- [Excerpted text]
Chapter 13: The Border and Human Rights—A Testimony by Roberto L. Martinez

11. What new policies did the American Friends Service Committee begin in the new millennium 2000?

The challenges for Chicanos/Mexicanos is clear: Immigration is changing the face of America forever.

This is why the American Friends Service Committee has launched a nationwide project to build a national immigrant-led organization called Voices. It is also a call to action to immigrant rights groups across the country to develop a leadership strategy for immigrants in order to give them a greater voice on issues that affect them and bring them directly into the policy debate. The project would also serve as a center for national mobilization and a common ground for diverse communities to work together on issues of diversity and multiculturalism. Some of the objectives include:

  • impacting national policy,
  • promoting and strengthening grassroots organizing,
  • developing collective immigrant leadership and
  • supporting national mobilization on crucial issues.

The U.S./Mexico Border Program of the AFSC in San Diego has implemented many of these objectives almost from its inception 20 years ago, especially that of

  • impacting national policy,
  • grassroots organizing and
  • supporting national mobilization.

- [Information supplied]
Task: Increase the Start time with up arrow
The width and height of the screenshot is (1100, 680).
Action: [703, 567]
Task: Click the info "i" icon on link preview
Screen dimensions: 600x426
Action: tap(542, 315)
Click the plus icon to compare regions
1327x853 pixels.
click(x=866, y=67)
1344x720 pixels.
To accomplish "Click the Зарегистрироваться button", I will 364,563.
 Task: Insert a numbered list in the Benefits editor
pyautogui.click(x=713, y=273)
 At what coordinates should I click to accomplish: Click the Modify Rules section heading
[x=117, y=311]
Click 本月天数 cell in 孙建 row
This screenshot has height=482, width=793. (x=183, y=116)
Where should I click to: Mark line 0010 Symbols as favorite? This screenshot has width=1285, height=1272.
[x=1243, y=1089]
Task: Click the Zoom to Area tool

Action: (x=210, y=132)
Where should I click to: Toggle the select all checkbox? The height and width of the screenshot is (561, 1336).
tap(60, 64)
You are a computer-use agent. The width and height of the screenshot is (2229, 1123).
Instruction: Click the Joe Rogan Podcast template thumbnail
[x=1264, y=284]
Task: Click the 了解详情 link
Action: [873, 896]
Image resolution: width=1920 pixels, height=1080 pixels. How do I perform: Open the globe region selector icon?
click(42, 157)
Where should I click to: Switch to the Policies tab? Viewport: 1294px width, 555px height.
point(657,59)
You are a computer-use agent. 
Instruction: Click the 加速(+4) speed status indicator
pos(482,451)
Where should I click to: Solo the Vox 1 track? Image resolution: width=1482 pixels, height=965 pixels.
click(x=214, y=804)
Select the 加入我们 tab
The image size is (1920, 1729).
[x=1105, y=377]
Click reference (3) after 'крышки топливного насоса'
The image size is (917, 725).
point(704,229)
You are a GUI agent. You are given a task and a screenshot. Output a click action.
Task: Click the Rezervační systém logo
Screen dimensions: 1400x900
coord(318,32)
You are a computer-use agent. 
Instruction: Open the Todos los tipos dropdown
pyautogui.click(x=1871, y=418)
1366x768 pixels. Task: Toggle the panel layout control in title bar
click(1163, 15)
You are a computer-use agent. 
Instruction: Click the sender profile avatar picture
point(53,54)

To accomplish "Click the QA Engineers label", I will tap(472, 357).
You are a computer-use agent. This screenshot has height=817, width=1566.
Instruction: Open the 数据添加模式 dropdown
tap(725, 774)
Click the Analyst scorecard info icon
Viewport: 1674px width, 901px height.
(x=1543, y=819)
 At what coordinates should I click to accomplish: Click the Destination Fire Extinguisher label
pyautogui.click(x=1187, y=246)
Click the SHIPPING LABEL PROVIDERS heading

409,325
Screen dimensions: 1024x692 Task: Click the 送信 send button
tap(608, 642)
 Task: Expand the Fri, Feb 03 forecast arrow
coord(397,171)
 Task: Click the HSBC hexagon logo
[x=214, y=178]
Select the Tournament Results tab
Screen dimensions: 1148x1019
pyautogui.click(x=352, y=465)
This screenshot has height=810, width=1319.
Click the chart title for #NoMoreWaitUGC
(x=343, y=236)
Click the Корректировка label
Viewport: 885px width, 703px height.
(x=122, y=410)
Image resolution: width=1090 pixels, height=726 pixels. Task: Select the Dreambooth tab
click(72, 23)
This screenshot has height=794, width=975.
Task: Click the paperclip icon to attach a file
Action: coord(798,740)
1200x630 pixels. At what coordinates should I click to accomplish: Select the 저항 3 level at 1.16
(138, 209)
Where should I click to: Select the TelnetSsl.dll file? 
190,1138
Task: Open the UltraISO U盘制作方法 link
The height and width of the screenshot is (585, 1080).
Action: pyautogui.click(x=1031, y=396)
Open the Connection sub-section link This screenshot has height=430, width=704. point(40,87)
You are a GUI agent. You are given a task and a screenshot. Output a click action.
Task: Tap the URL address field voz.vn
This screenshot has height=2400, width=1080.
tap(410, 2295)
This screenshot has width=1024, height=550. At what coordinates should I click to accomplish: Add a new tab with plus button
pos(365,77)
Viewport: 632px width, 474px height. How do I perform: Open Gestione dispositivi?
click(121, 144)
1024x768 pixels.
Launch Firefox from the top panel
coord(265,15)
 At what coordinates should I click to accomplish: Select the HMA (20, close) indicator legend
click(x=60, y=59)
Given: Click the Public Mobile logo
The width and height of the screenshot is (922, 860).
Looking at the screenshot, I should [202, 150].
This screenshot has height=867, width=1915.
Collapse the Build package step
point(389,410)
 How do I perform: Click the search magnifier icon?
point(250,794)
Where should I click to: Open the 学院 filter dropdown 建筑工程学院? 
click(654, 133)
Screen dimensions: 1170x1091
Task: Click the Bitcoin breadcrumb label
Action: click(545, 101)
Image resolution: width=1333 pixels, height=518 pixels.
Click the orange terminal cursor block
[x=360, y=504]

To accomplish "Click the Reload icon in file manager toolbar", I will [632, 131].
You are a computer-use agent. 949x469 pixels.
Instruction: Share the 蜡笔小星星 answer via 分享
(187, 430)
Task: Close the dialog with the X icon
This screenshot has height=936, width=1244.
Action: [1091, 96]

- [Tasks to complete]
#1 Decide whether each statement below agrees with the border testimony, answering yes or no and quoting the words of the testimony that settle it.
(a) The AFSC project aims to build an immigrant-led organization named Voices.
(b) The AFSC's U.S./Mexico Border Program is based in Los Angeles.
(c) The Border Program began about 10 years ago.
#2 Answer these questions using the border testimony.
(a) According to the testimony, what is changing the face of America forever?
(b) Who is the project meant to give a common ground to, and for work on what issues?
(c) How many objectives are listed for the nationwide project?
#3 Pick up the border testimony after its final line and keep writing in the same voice.
The rows that come after the border testimony are separate material and have nothing to do with it.

- [Outputs for the tasks]
#1
(a) Yes: "to build a national immigrant-led organization called Voices"
(b) No: "The U.S./Mexico Border Program of the AFSC in San Diego"
(c) No: "almost from its inception 20 years ago"

#2
(a) Immigration.
(b) Diverse communities, for work on issues of diversity and multiculturalism.
(c) Four.

#3
The San Diego program will play a major role in the Voices project, as well as continue to monitor and document human and civil rights abuses here in the border region. Over the last ten years police shootings and beatings of

  • Chicanos,
  • immigrants and
  • homeless in San Diego

has provoked an angry response from the Chicano, African-American and homeless community.

Although, police violence is nothing new in San Diego, or Southern California for that matter, it has become a national scandal. Again, it goes to the issue of accountability and oversight. It can also be attributed to the lack of local government leadership and their support for the ineffective Citizens’ Review Board in San Diego. Their will never be an effective system of accountability and oversight in San Diego as long as the San Diego Police Department has the only authority to investigate citizens’ complaints, and as long as the Review Board and the District Attorney "rubber stamp" everything the police send them.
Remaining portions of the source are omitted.